Causes and consequences of inflammation on HSC functionality. Schematic representation of current understanding in the field on the major causes of systemic inflammation known to impact HSC biology in mouse models (infection, microbiota, carcinogens, inflammatory diseases, aging). Each cause in distributed in a gradient regarding the duration of inflammation: acute to chronic. HSC properties during homeostatic responses (more frequently associated with acute inflammation) or functional decline (more frequently associated with chronic inflammation) are depicted.

Figure 2.

Effects of acute and chronic inflammatory signaling in HSC biology. Schematic representation of the antagonizing effects of acute or chronic in vivo cytokine exposure on murine HSC functions. Here, acute is defined has exposure of the indicated cytokine in one to three consecutive single daily doses, while chronic represents more than three consecutive daily exposures (in agreement with classic definitions in the field). The left panel depicts HSCs in homeostatic state and the published expression levels of cytokine receptors. Acute and chronic exposures panels depict the pathways and the respective cellular effects of the exposure to the indicated cytokines. The bottom scheme shows loss of HSC functionality from homeostasis to acute to chronic inflammatory exposure. 2ary, secondary.

Figure 3.

Proposed mechanisms of HSCs inflammation-driven evolution. Schematic representation of the three main processes by which sustained inflammation drives HSC somatic evolution. (A) Inflammation as a driver of mutation incidence in HSC by inducing increased proliferation stress and DNA damage.

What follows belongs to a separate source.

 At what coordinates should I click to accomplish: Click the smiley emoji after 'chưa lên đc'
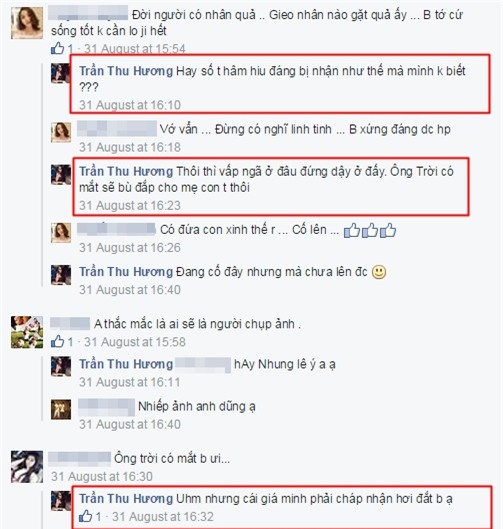(379, 272)
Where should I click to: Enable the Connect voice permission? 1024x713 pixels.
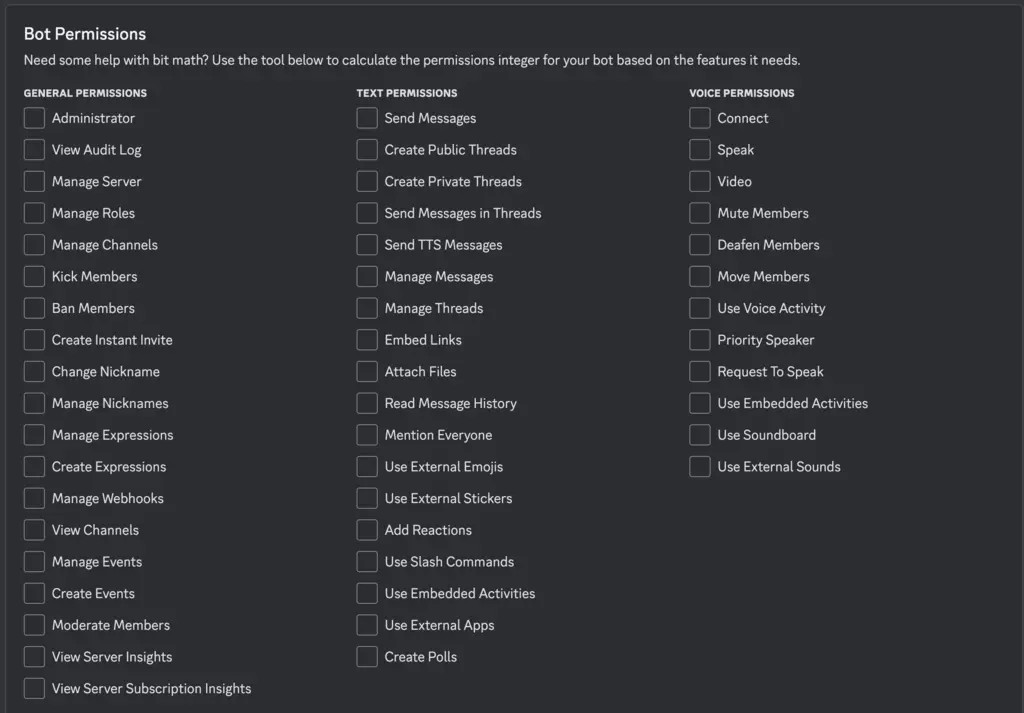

Impact of inflammation on DNA repair efficiency is unknown. (B) Inflammatory pressure leads to the selection and expansion of HSC-carrying mutations (in DNMT3A, TET, and JAK2). Depicted are the published adaptations of each mutation to inflammatory stress (++ strongly present, + present, − absent, ? unknown). (C) Speculative role of inflammation on establishment of clonal hematopoiesis and its progression to leukemia. Lifelong inflammatory exposure leads to functional decline of WT HSCs and selects inflammatory-adapted mutant HSCs that expand, leading to a preleukemic stage. Enhanced cytokine production by mutant myeloid cells further increased the systemic inflammatory load, leading to inflammatory-adapted mutant HSC clonal expansion and increasing the risk of secondary hit mutations and potential leukemia transformation.